Become a MacRumors Supporter for $50/year with no ads, ability to filter front page stories, and private forums.

cmaier

Suspended
Jul 25, 2007
25,405
33,474
California
Hi Cmaier!

I found the issue - I typed decoder but meant 8 wide decode block - Apple Silicon cores appear to have both giant caches and be 8 wide. Anandtech has written about it as did a developer. Seeing as Anandtech is the brainchild of Anand Lal Shimpi of the Apple Silicon team I think they have a good knowledge source.


Ok, this is what it says:

Other contemporary designs such as AMD’s Zen(1 through 3) and Intel’s µarch’s, x86 CPUs today still only feature a 4-wide decoder designs (Intel is 1+4) that is seemingly limited from going wider at this point in time due to the ISA’s inherent variable instruction length nature, making designing decoders that are able to deal with aspect of the architecture more difficult compared to the ARM ISA’s fixed-length instructions.

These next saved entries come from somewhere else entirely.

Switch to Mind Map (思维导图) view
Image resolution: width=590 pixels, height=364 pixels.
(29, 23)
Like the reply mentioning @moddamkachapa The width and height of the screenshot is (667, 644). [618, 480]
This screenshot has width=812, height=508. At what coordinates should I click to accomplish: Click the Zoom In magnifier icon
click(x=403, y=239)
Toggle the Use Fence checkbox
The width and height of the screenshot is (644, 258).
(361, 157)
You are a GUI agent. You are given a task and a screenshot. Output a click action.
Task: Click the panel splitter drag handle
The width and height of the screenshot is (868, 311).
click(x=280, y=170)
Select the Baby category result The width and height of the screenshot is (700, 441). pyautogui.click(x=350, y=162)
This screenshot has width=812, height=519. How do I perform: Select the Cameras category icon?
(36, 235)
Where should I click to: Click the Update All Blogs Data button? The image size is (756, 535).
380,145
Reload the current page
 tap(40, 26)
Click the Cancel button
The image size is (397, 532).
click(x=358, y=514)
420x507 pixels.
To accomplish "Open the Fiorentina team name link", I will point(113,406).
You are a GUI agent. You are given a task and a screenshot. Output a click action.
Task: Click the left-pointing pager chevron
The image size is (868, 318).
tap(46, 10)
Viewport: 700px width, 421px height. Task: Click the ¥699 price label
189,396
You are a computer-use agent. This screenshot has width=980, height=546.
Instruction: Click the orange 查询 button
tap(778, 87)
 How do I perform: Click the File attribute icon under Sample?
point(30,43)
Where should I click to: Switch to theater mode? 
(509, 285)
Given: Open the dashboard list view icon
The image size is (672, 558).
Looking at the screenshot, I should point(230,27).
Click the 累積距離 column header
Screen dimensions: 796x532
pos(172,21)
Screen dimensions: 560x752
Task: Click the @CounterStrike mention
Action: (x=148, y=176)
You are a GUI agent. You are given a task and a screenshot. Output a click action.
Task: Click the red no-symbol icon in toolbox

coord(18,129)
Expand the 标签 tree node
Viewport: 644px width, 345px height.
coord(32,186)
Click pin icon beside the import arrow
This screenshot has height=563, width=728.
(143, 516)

I don’t disagree with that, in principle - it says “seemingly” and “at this point in time.” So it’s not claiming there is some inherent unsolvable problem. And someone earlier claimed that AMD said it couldn’t go wider, and I don’t think AMD ever said that.

I think it all comes back to my point - going wider would have diminishing returns, because the added pipelines wouldn’t be filled sufficiently often to make it worth the added hardware worth it.
 

leman

macrumors Core
Oct 14, 2008
19,522
19,679
I think it all comes back to my point - going wider would have diminishing returns, because the added pipelines wouldn’t be filled sufficiently often to make it worth the added hardware worth it.

This makes perfect sense. And this line of reasoning transcends ISA - it applies equally to x86, ARM and anything else. There is a reason that even high-performance ARM designs like X1 max out at 5 decoders (which is roughly equivalent to what’s found in x86 land).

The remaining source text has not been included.